Con tanta transparencia como el sayal de una monja mercedaria, Sánchez y Puigdemont sellaron la primera fase del acuerdo diseñado para derribar el consenso de la Transición del 78. El delincuente de Waterloo controla la cadencia y el narciso del progreso se repantiga en el cómodo colchón de la Moncloa -¿verdad Begoña que aquí se está muy bien?- donde tiene previsto pasar al menos un par de legislaturas más. O las que sean. La idea es celebrar el centenario de la República con un referéndum sobre la forma del Estado y largar a la Corona con viento fresco al exilio, bien vía Cartagena o Estoril. Abu Dabi parece descartado. No es tan literario.
La que fuera presidenta balear cuando los abusos a menores tuteladas bajo su mandato, Fancesca Armengol, llámame Francina si us plau, ha sido investida tercera autoridad del Estado a cambio de unas pequeñas fruslerías reclamadas por los golpistas.
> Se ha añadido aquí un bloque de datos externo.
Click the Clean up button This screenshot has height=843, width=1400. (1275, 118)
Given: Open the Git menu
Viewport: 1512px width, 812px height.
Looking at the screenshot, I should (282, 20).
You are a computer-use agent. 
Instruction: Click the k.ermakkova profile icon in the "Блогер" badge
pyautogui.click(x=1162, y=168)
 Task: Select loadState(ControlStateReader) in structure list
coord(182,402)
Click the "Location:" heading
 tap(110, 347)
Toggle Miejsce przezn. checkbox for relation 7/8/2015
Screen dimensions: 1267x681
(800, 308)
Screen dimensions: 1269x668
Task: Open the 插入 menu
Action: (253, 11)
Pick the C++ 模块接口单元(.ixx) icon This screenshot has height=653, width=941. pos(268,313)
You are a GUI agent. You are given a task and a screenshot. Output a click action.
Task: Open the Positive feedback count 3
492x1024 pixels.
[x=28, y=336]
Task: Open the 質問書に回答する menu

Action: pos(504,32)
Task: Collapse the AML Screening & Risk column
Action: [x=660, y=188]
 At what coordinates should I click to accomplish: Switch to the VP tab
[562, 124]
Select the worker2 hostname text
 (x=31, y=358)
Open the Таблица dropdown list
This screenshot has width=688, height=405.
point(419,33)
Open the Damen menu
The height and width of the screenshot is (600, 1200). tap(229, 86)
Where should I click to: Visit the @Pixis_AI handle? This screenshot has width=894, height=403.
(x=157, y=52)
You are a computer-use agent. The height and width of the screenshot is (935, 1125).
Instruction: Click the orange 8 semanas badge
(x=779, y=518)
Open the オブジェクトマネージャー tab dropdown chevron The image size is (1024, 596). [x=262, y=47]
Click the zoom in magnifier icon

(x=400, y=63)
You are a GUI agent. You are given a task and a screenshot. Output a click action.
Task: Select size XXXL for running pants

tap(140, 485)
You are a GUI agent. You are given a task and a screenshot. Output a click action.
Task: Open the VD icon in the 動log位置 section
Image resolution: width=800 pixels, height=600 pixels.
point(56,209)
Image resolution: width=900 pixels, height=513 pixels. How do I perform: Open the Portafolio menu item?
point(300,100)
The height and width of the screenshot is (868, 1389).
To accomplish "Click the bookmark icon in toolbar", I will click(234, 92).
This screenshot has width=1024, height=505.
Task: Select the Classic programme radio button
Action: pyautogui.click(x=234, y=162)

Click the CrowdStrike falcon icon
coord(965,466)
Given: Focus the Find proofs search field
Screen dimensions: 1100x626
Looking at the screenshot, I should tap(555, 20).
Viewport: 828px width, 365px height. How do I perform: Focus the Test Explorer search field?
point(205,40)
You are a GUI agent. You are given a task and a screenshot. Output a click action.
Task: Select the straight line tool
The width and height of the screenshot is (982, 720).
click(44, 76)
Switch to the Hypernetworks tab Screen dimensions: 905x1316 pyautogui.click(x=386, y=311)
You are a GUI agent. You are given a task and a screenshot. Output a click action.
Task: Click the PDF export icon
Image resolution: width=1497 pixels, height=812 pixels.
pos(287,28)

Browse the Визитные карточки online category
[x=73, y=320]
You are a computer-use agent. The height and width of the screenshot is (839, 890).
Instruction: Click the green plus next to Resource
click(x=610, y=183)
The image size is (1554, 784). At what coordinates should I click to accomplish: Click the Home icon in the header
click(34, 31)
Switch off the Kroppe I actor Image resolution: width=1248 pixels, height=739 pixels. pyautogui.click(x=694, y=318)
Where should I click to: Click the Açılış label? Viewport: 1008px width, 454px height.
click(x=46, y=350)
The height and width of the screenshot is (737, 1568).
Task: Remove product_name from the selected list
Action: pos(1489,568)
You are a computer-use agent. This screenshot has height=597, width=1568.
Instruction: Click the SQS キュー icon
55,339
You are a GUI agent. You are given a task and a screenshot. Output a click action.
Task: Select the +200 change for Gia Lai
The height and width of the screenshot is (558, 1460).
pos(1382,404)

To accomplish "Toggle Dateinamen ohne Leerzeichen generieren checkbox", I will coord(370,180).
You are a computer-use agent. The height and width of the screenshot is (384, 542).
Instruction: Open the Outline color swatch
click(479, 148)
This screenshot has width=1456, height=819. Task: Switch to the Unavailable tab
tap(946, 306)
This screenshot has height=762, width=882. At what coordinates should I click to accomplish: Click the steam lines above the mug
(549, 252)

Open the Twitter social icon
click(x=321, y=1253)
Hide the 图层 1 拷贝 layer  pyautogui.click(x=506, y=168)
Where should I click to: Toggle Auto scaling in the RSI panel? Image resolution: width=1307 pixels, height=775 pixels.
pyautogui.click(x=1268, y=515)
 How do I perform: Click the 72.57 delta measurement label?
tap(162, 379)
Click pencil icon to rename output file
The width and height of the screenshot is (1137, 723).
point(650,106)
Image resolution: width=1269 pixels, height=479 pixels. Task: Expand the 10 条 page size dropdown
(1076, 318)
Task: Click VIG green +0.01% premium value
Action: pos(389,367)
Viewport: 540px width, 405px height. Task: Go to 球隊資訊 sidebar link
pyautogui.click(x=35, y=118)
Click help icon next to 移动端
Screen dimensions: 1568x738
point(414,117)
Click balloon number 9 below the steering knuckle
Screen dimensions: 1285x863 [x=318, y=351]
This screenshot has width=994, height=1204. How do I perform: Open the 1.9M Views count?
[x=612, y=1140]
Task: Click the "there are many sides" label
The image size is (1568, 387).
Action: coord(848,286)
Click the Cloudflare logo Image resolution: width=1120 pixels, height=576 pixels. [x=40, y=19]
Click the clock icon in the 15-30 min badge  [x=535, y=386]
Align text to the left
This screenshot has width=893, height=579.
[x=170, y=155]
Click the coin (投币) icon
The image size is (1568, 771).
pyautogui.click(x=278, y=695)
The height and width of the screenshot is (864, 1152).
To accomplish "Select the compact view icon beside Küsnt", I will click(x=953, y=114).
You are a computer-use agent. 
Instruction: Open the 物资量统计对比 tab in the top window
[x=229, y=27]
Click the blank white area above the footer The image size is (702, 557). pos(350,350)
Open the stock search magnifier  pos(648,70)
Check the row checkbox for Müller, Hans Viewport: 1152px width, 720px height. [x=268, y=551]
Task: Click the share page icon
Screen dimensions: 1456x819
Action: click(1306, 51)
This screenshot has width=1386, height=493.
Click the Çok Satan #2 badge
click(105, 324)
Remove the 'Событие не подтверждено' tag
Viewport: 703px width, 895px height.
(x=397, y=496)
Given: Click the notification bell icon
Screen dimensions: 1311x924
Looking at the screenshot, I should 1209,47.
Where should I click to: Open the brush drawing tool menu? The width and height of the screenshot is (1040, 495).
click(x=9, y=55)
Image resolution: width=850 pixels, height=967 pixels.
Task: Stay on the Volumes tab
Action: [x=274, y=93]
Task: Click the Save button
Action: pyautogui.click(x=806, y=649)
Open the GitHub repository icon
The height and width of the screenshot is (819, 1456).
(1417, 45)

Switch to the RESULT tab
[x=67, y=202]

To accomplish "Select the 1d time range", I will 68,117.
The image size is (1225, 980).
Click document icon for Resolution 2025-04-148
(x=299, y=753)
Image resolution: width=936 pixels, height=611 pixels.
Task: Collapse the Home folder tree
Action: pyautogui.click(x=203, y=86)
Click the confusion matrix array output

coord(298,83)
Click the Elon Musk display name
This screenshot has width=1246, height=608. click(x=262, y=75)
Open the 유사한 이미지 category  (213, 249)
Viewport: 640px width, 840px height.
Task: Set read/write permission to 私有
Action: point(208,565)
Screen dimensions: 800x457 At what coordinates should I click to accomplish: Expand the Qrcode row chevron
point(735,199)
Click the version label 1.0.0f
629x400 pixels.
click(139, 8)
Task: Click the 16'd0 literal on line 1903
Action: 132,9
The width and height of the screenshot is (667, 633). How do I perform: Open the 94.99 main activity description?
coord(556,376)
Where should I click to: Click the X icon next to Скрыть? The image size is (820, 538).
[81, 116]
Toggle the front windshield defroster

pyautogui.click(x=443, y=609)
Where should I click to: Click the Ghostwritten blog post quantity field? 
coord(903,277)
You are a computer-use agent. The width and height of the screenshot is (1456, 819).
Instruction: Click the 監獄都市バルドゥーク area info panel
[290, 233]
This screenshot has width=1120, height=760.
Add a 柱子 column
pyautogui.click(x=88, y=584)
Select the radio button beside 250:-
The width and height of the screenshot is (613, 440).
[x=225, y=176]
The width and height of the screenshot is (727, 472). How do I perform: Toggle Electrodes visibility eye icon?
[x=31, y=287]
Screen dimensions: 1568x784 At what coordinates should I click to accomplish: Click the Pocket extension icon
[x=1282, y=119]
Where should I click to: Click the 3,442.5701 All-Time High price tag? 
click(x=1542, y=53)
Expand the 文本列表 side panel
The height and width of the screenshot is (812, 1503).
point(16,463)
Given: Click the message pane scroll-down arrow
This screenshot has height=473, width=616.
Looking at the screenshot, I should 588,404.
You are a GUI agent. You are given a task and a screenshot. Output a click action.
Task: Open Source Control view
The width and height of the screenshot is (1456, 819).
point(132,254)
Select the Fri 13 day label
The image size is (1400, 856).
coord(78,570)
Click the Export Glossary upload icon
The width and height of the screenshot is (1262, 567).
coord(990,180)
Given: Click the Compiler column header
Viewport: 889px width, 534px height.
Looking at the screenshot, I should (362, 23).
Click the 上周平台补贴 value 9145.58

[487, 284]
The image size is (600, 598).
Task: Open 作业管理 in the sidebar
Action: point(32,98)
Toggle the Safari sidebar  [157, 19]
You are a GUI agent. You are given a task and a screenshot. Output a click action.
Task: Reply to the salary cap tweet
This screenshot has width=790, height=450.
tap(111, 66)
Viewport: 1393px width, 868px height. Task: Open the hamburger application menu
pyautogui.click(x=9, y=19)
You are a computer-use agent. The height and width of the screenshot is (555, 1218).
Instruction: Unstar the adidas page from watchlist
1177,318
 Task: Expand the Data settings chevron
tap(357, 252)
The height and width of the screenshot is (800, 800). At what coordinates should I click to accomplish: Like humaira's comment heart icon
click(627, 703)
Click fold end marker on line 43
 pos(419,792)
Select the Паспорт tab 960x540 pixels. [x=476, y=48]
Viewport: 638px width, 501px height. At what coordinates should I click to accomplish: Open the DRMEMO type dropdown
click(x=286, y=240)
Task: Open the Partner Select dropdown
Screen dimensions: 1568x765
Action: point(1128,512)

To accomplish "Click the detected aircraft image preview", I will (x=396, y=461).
Solicitar a Bruselas que gallego, catalán y vascuence sean de uso corriente en la Eurocámara; que asímismo las tres lenguas sean incorporadas a las Cortes nacionales con pinganillo ad hoc y que, ¡ah, caramba! se abra una comisión para investigar lo que denomina ‘cloacas’ del Estado y los atentados de las Ramblas, perpetrados según la teoría conspiranoica del secesionismo tanto por el CNI como por elementos varios del aparato del Estado español.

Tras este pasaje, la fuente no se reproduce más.